Using certain muscle groups over and over is another huge reason why we get injured. Most sports require some kind of repetition. Over taxing some muscles and under taxing others causes adaptation to the imbalance of use. This imbalance can cause you to lose coordination, speed, and power as well as hinder performance in other life activities. A great strength and conditioning program is meant to compliment your sport and keep over training injuries from happening. If we can keep the muscles we don’t use as often, stronger, our ideal natural alignment will improve our game and make us more durable. 


Some activities are more heavy-hitting than others.  Martial arts, rugby, roller derby, or any sport that involves running are high impact activities. We are more likely to sustain injury purely because of the sport we chose regardless of how good we are. It is so important to make sure we are strong enough and move efficiently enough to absorb shock. I would highly recommend starting a strength and conditioning program months before even participating in these kinds of activities. Prepping the body beforehand will ensure you’re already better than you would’ve been at something hard, while preventing wear and tear on your body. 
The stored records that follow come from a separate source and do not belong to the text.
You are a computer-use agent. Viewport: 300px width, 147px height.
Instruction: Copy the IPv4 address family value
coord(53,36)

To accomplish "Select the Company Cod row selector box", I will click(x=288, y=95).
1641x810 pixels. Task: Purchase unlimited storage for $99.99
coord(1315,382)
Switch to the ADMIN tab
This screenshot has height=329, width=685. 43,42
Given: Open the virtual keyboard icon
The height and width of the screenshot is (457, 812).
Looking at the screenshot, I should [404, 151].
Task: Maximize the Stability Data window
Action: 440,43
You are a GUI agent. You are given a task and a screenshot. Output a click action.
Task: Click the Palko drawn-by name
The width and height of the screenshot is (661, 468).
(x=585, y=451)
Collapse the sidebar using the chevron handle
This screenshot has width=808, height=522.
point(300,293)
We might be required to stress the end range of motion in our joints. Any time we approach end range and add speed, power, or load, we are playing with fire. It is either going to result in excellent performance or an epic injury. It is really hard to competently control the body in these ranges. This, once again, increases risk for injury. 

Take golf for example. Achieving maximal or near maximal amount of thoracic spine rotation is optimal for a good swing. After the back swing, the goal is to whip the club as fast as possible until the player is rotated in the opposite direction. Almost 30 percent of golfers have back pain after each round.

 In many sports, end range of motion is pushed. Sometimes we don’t have the mobility yet to be good at our sport. People with bad shoulder mobility, suck at throwing. Use strength and conditioning to make sure we have the mobility we need as well as the strength to control our body at end ranges of motion. Being better at something always makes it more fun. 


Random workouts or just smashing weights at the gym are not the kind of strength and conditioning programs we are talking about. Some times the fitness routine we choose can decrease our performance. Make sure to choose programming that considers your physical hobby and your personal strengths and weaknesses. Workouts without thought are just more stress on the body. Find a coach that perfoms a legitimate assessment, understands the demands of your hobby, and can re-assess to make sure we are progressing. Strength and conditioning can seriously up your game and keep your body happy. Train smarter, not harder.